Filtering in PRMan

Brent Burley, Feb 2007

The following are some very interesting insights on filtering in PRMan, by Brent. Keep in mind that Brent is not representing or speaking for Disney or Pixar. These are purely his insights as he tried to understand how filtering works in PRMan. And I thought it would be something really cool to share with the RenderMan community. I do want to thank Disney for letting us share this.-- Tal Jul 24, 2008

Here are some typical default filtering settings for PRMan:


ShadingRate
PixelSamples
ShadingInterpolation PixelFilter
PRMan
1.0
2 2
"constant" "gaussian" 2.0 2.0
MTOR
1.0
2 2
"smooth" "box" 1.0 1.0
"TOR.ini"
5.0
3 3
"smooth" "separable-catmull-rom" 2.0 2.0
Lumiere
1.0
5 5
"smooth" "catmull-rom" 2.0 2.0
Shot Finaling CHIC 0.5 8 8 "smooth" "catmull-rom" 2.0 2.0
Shot Finaling WILB
0.5
8 8
"smooth" "mitchell" 5.0 5.0
 
How do these settings affect the filtering, and what are the optimal settings?


PRMan filtering occurs in several stages:
  1. Dicing of geometry into micropolygons whose size is based on the ShadingRate
  2. Shading, which includes texture and/or procedural filtering
  3. Stochastic sampling, with a resolution based on PixelSamples, and micropolygon sample values determined by ShadingInterpolation
  4. Final image reconstruction using the PixelFilter
Each step attenuates high-frequencies to some extent and also adds some aliasing.   First, the FFT is reviewed as a tool for frequency analysis, and then the frequency response of each of the filter settings is analyzed in the follow sections.  Finally, filtered sample images are compared and recommendations are summarized.
 

Frequency Analysis with FFT

The frequency content, or spectrum, of a signal can be measured using the Fast Fourier Transform (FFT) in 1 or 2 dimensions.  To measure the frequency response of a filter, a random (white noise) signal is generated, processed by the filter in question, and then analyzed with the FFT to measure the spectrum after filtering.

Sample 1d FFT:

Top left: 1d kernel plot; top right: 2d kernel image.  Bottom: FFT frequency response.

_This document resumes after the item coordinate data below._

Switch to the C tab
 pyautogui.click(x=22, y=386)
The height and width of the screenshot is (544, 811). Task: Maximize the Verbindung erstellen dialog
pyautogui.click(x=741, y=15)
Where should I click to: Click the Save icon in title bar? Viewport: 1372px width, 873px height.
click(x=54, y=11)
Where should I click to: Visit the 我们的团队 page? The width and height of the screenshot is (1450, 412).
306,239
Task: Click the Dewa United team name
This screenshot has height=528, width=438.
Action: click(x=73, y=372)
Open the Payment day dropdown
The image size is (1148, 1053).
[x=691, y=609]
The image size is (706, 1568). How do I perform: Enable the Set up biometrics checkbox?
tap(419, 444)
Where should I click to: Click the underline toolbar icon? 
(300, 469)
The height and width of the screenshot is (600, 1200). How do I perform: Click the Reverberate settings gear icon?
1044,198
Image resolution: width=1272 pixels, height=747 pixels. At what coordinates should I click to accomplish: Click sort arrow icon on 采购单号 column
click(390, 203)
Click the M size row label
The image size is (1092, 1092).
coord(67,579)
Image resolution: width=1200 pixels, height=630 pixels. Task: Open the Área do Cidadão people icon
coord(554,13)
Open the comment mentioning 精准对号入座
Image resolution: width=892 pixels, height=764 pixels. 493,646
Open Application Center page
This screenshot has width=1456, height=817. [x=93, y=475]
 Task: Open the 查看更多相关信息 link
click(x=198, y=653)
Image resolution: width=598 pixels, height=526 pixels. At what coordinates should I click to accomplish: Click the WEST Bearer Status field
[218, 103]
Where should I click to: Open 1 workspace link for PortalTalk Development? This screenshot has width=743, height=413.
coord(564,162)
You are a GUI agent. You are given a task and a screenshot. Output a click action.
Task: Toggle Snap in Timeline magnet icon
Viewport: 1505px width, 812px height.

The FFT response curve shows the attenuation based on frequency.  The attenuation is in decibels (dB) and is a logarithmic scale.  Every 6 dB down from zero corresponds to a reduction in intensity by 1/2, or 1 bit of resolution.  For example, in an 8-bit image, after 48 dB the intensity is no longer measurable; 16 bit resolution gives 96 dB dynamic range.  The filter shown above may be sufficient for 8-bit images but will produce significant aliasing in a 16-bit image.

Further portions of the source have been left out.